Three credits. Three hours of lecture per week.
Prerequisites: MATH 6150.

The basic concepts of linear and affine geometry. Convex sets and their support properties. Supporting hyperplanes. The theorems of Radon, Helly and Caratheodory. Convex polytopes and their faces. Polarity and duality in convex polytopes. Cell-complexes and Schlegel diagrams. Shelling the boundary complexes. The cubical complexes. The graph of a d-polytope and its properties. 3-polytopes and Steinitz’ theorem. Affine and projective transformations. The fundamental theorem of projective geometry. Simplicial and simple polytopes. Euler’s theorem and the Dehn-Sommerville equations. Lower bound and upper bound theorems for convex polytopes.

### Justification

The theory of convex polytopes is of importance in many areas of mathematics, especially in discrete and modern applied mathematics. Convex polytopes provide the basis for convexity theory which is of great utility in analysis, geometry, optimization, and control theory. Special types of convex polytopes including transportation, knapsack and doubly stochastic polytopes have each become a subject of much fruitful research. An extremely important class of planar graphs, namely 3-connected one’s are precisely three dimensional polytopes. Thus the area of convex polytopes, lies on on the border between main stream pure mathematics and modern applied mathematics. Accordingly, this course will be of use not only to Ph. D. students in discrete mathematics and theoretical computer science but also to students of analysis and applied mathematics.

### Objectives

The main goal of the course will be to prepare students for research in discrete mathematics or other areas of mathematics where these fundamental ideas are important. Of course those students from other branch of science, or even engineering who have good background in mathematics may well find the course to be extremely useful.

### Syllabus

1. The basic concepts of linear and affine geometry; affine, convex and polyhedral sets, convex hull, affine hull and hyperplanes.
2. Theorems of Radon, Helly and Caratheodory. Supporting hyperplanes and support properties of convex sets.

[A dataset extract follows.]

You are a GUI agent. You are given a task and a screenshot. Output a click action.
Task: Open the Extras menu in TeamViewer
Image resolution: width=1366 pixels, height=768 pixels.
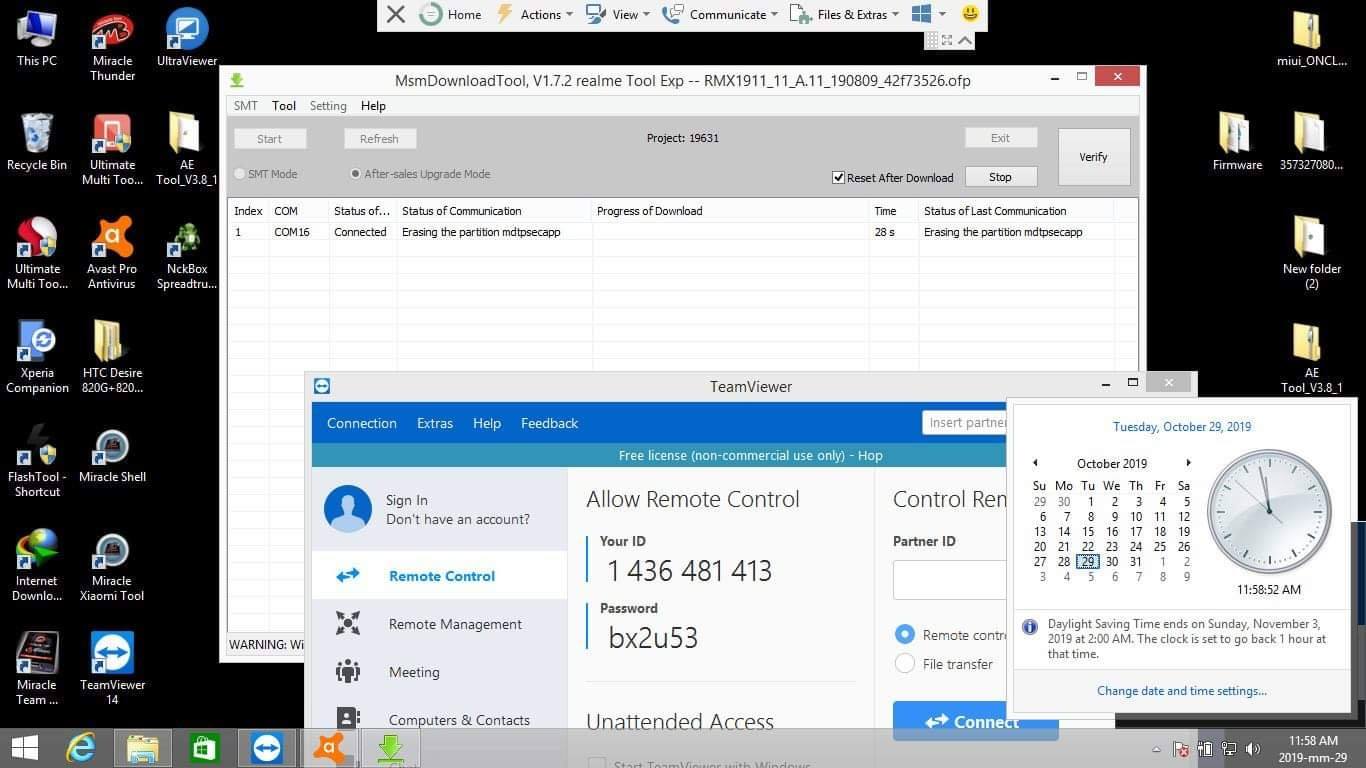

Convex polytopes and their faces, vertices, edges, subfacets and facets.
3. Polarity and duality in convex polytopes.
4. Classical examples; simplices, hypercubes, pyramids, bipyramids, prisms, r-fold pyramids, r-fold prisms, parallelotopes and cross polytopes.
5. Cell-complexes, diagrams and schlegel diagrams, shelling the boundary complexes, the cubical complexes.
6. Graph of a d-polytope and its d-connectedness. 3-polytopes and Steinitz’ theorem.
7. Affine and projective transformations. The fundamental theorem of projective geometry. Affine, projective and combinatorial equivalence of polytopes.
8. Cyclic and neighborly polytopes, simplicial and simple polytopes. Duality between classical polytopes. Combinatorial implications of duality.
9. Euler’s theorem and Dehn-Sommerville equations. Lower bound and Upper bound theorems for convex polytopes. A study of simple convex polytopes and the simple polytopal approach to the lower and upper bound theorems. Mc-Mullen’s condition and f-vectors of convex polytopes.

### Text

1. A. Bronstead, An Introduction to Convex Polytopes, Springer Verlag, 1992.

### Bibliography

1. B. Grunbaum, Convex Polytopes, Wiley, 1967.
2. P. McMullen and G.C. Shephard, Convex Polytopes and Upper Bound Conjecture, London Math. Soc. Series, Vol 3, Cambridge, Cambridge University Press, 1971.
3. Rolf Schneider, Convex Bodies: The Brünn-Minkowski Theory, Cambridge University Press, 1993.